First onset of mental illness predominantly occurs before 25-years of age when early intervention is effective and could avert future comorbidity.
Psychiatric predictions for individuals are most needed at this time to identify risk and select treatments in the context of often heterogeneous, diffuse, and dynamically changing presentations.
Progress in building personalised predictive algorithms is encouraging, but it is commonly conducted within discipline boundaries that separate children, adolescents, and young adults. Often, methods are also siloed within specific diagnoses. Such separation results in missed opportunities to capitalise on shared concepts, methods, datasets, and statistical models.
This paper outlines how interdisciplinary and transdiagnostic collaboration could lead to the future of personalised care by introducing the vision, organisation, and aims of the Prediction of Early Mental Disorder and Preventative Treatment Centre of Research Excellence (pre-empt).
Following an introduction of research opportunities, six key components of the Centre will be outlined including: interdisciplinary collaboration, data harmonisation, methods sharing, and development of decision support tools.

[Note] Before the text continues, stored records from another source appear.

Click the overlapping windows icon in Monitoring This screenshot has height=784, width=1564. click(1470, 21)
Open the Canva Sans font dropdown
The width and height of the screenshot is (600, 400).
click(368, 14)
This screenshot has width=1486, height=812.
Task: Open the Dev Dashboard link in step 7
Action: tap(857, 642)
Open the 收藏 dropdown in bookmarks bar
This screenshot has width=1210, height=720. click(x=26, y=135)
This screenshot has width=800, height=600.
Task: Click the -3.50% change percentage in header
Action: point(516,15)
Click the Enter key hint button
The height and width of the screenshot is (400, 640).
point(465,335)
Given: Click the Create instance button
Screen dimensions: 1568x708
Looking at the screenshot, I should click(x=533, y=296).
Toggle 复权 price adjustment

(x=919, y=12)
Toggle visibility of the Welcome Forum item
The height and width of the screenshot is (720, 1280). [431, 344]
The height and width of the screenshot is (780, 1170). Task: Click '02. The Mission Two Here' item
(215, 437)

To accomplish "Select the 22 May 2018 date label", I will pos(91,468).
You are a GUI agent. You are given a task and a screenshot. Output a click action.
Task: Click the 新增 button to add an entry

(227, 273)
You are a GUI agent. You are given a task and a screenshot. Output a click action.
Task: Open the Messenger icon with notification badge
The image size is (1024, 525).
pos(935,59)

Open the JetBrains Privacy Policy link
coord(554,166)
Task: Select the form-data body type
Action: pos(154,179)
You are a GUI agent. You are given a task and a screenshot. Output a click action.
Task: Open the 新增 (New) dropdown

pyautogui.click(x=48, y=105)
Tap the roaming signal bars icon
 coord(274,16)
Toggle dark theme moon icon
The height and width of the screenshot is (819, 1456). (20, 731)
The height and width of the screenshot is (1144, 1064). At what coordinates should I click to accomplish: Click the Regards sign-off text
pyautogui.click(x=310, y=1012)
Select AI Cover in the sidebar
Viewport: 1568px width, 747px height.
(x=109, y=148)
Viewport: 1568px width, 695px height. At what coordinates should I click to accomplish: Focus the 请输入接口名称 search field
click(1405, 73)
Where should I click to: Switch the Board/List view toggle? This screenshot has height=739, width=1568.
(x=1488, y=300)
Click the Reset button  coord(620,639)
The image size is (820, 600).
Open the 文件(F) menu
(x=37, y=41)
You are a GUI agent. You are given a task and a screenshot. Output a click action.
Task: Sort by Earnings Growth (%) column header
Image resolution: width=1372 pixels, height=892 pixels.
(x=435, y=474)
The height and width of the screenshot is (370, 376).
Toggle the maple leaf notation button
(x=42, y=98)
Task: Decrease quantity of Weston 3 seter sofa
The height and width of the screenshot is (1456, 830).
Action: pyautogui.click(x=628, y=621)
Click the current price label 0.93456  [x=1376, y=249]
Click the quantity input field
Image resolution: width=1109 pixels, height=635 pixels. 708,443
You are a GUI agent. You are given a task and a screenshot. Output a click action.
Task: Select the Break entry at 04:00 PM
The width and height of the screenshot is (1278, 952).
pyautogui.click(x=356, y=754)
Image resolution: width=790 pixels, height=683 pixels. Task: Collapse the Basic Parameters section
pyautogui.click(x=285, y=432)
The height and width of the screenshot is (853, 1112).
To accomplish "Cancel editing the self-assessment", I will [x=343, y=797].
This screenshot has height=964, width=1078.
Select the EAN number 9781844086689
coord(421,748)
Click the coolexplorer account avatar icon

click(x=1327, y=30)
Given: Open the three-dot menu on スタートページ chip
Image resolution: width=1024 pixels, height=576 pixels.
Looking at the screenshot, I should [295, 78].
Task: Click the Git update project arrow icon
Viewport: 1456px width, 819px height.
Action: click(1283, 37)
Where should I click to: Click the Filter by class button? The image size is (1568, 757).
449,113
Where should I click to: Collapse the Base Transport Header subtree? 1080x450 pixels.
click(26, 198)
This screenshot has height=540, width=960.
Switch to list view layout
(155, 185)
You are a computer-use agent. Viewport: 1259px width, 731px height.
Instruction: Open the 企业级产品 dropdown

Cutting-edge methodological avenues will be addressed including network analysis, joint modelling, and time series analyses. The implementation of research methodology guidelines within the Centre will assist in the production of reproducible, transparent, and open-source techniques and models.
When combined, the paper will provide a roadmap to guide future research towards interdisciplinary approaches that avert, delay, or ameliorate the onset of mental illness across early life.